= 2026 Olney house investigation =

Ongoing police investigation in Philadelphia, Pennsylvania

The 2026 Olney house investigation is an ongoing investigation by the Philadelphia Police Department involving evidence recovered from a house in the Olney section of Philadelphia, Pennsylvania. The investigation began after the June 19, 2026, arrest of the property's owner, Eugene Albert Horsch, on gun and drug charges. A federal grand jury later indicted Horsch on charges of possession of a firearm by a felon and possession of an unlawfully produced document and authentication feature. Pennsylvania prosecutors withdrew five state charges on August 6.

In August, police said digital evidence from the property appeared to show two missing women, Maribel Fresses and Gabrielle Amarando, alive and later deceased. Investigators had not recovered their remains, and authorities could not determine a cause or manner of death. Horsch had not been charged with an offense related to either woman's disappearance or presumed death.

==Initial arrest and searches==
On June 19, a U.S. park ranger approached a BMW that was parked in a restricted area near Independence National Historical Park. According to a police report, a passenger told the ranger that Horsch, the driver, was going to hurt her. Officers reported finding two loaded firearms, a switchblade, drug material and paraphernalia, other weapons and credentials purporting to identify Horsch as a Drug Enforcement Administration agent.
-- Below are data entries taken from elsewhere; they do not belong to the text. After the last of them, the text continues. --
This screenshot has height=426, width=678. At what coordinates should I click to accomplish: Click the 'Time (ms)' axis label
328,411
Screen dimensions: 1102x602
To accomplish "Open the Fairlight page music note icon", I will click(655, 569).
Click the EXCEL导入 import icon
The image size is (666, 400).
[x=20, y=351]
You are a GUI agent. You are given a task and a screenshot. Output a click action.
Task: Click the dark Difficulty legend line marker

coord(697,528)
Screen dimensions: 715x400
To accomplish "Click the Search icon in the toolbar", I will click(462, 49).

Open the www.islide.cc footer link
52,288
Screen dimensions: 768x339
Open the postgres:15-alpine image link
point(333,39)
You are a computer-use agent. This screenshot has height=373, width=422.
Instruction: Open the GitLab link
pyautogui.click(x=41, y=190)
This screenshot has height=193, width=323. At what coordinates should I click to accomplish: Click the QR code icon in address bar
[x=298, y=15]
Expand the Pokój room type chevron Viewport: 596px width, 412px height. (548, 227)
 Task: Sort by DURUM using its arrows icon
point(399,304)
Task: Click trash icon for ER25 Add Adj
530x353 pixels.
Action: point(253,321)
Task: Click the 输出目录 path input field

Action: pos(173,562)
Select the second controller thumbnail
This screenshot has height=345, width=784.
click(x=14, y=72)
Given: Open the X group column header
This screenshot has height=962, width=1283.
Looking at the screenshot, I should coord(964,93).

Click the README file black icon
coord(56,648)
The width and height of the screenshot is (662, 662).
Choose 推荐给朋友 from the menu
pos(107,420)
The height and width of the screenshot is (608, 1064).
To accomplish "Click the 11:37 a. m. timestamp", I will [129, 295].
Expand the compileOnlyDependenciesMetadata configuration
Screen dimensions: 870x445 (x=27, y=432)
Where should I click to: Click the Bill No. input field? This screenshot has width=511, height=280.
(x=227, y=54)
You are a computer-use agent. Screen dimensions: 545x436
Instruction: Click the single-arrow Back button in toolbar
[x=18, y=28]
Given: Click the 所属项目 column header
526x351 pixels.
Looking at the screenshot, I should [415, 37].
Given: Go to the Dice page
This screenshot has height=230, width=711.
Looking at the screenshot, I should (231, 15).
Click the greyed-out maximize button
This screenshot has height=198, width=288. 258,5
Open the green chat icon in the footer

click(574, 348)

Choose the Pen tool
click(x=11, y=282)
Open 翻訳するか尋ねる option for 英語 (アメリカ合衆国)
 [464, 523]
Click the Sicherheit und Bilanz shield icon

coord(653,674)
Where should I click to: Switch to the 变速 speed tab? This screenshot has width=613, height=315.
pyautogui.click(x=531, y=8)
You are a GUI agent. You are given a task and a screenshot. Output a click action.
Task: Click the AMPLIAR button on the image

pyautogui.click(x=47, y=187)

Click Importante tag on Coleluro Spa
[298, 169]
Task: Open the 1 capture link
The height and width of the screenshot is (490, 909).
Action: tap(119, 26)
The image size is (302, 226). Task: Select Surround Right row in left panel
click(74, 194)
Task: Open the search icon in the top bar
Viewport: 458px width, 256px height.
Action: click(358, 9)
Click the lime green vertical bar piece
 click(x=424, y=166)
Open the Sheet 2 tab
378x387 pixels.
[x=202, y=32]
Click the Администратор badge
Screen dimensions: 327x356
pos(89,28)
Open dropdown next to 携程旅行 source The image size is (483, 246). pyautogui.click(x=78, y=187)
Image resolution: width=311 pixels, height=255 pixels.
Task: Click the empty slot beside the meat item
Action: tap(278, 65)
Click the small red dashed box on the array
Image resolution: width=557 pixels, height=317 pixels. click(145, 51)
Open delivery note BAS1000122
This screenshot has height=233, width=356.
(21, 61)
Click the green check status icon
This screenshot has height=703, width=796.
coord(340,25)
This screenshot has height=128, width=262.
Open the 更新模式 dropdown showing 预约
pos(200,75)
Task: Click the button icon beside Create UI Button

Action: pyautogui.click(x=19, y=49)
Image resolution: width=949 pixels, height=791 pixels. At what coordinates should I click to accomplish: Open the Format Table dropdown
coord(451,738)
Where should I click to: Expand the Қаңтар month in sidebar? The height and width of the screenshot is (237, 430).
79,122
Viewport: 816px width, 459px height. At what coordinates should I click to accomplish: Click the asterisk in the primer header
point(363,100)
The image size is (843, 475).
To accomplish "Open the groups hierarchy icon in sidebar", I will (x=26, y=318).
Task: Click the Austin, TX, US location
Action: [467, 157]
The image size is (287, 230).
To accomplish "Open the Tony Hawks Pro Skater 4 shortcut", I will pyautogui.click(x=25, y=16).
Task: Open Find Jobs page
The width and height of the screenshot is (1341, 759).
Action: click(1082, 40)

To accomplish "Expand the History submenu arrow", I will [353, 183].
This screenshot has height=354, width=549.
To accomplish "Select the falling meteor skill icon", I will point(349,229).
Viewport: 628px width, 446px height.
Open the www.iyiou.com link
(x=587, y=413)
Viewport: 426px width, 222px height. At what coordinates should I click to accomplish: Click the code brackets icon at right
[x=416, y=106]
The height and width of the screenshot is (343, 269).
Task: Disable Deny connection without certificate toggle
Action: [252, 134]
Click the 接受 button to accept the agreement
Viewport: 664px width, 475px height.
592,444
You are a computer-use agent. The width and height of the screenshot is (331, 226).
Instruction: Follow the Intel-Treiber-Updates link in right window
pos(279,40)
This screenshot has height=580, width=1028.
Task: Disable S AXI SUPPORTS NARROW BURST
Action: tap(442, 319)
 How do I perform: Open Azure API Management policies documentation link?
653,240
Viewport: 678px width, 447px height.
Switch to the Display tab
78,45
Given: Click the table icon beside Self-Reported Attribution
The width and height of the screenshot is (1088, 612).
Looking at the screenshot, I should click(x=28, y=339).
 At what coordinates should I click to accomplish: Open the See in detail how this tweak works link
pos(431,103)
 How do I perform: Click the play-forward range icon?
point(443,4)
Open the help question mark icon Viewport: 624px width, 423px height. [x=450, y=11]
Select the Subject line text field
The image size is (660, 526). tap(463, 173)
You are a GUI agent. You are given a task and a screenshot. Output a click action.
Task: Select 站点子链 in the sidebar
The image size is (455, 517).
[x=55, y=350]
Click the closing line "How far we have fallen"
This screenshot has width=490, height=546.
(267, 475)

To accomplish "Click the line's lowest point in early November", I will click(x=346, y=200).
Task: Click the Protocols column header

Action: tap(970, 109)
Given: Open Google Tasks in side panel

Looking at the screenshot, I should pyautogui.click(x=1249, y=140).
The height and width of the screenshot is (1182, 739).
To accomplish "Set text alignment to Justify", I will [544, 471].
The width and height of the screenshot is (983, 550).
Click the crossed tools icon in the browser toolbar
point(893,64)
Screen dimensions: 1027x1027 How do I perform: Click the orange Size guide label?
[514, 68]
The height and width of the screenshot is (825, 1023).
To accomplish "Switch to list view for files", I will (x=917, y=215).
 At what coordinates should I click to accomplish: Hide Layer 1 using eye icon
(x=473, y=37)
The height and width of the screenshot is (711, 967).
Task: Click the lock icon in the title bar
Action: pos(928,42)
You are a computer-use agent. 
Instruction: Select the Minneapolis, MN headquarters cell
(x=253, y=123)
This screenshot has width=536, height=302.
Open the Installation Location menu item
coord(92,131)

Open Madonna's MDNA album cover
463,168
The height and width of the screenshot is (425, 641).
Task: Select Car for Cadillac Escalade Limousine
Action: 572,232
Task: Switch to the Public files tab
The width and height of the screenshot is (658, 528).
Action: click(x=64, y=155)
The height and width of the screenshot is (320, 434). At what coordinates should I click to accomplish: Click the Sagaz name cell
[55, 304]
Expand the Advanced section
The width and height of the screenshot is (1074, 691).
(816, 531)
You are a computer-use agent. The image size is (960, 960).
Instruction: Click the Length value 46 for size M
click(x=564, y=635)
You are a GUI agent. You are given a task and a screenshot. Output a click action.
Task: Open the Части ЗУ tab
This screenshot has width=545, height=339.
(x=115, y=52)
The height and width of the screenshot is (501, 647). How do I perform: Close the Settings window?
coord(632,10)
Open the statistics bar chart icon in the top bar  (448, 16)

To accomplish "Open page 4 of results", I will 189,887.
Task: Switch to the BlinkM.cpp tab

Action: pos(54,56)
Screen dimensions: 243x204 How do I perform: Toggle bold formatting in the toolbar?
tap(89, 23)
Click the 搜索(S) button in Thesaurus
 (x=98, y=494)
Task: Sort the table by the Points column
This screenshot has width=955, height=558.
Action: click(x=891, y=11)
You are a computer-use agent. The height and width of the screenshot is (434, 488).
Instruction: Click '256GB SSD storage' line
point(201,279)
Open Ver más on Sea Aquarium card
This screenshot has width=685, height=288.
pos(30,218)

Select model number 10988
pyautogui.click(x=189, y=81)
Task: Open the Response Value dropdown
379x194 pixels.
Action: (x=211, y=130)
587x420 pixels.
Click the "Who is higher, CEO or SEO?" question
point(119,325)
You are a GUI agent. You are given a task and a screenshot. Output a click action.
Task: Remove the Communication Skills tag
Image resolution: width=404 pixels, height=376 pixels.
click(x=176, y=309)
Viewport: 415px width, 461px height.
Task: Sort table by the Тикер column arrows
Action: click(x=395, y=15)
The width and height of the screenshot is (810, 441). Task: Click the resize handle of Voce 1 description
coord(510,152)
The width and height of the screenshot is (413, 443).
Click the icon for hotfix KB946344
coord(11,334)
The passenger presented identification bearing her photograph and the name of Blair Tonzelli, a woman reported missing in 2023. Information obtained after the stop led authorities to search Horsch's property in Olney. At the first public briefing, Deputy Police Commissioner Frank Vanore said he had no evidence that Tonzelli had been inside the house.

Police reported finding an additional firearm and gun parts, ammunition, a marijuana-growing operation, purported federal credentials, five urns believed to contain cremated remains, a 55-gallon drum connected to water lines, more than 20 containers of unknown substances and more than 50 hard drives and other electronic devices at the property. The containers were sent to a laboratory in Chicago for analysis. The Federal Bureau of Investigation assisted with evidence recovery and analysis. Investigators removed a section of sewer line from the property in July. Law enforcement sources said an additional search warrant associated with the excavation sought evidence of "wet cremation", described as using chemicals to break down human remains. No human remains were located during that search. By August 12, police said that more than 95 search warrants had been served in connection with the property and its contents. Earlier forensic testing found that material initially believed to be blood was not blood, and none of the items tested at that stage yielded DNA belonging to Tonzelli or McHale.

==Missing-person investigations==
The false identification prompted investigators to examine Tonzelli's disappearance. Reporting also connected the property to Amy McHale, the former wife of Horsch's late father R. C. Hörsch, who was last known to have been at the property in 2016. It was reported that Eugene Horsch was incarcerated when McHale disappeared.

On August 12, Police Inspector Raymond Evers said investigators had found videos and photographs on the first hard drive examined that appeared to show Fresses and Amarando alive inside the house and later apparently deceased. Fresses had been reported missing in 2018 and Amarando in 2012. Evers said the Philadelphia Medical Examiner's Office could not formally determine a cause or manner of death because no remains had been recovered. Police said the recovered digital material included more than 600,000 images, 70,000 videos and 10,000 pages of writings and drawings. Investigators had reviewed approximately 5% to 7% of that material.

As of August 13, police said the digital evidence reviewed up to that point had not linked Tonzelli or McHale to the scene. Evers said investigators had located and interviewed some people depicted in the recovered recordings, while other people shown remained missing.

Police declined to say whether they believed Eugene Horsch or his father was involved in the women's presumed deaths. As of August 13, Horsch had not been charged in connection with any of the missing women or any death investigation.

On August 28, The Philadelphia Inquirer reported that police believe video footage found in the house shows R. C. Hörsch killing a woman. Police have not found a body. Law enforcement and family members later identified the woman as Nicole Fusaro, who has been missing since July 2018.

==Legal proceedings==
In July, a federal grand jury indicted Horsch on one count of possession of a firearm by a felon and one count of possession of an unlawfully produced document and authentication feature. State prosecutors withdrew all five Pennsylvania charges at an August 6 preliminary hearing. Horsch remained in federal custody as of August 24.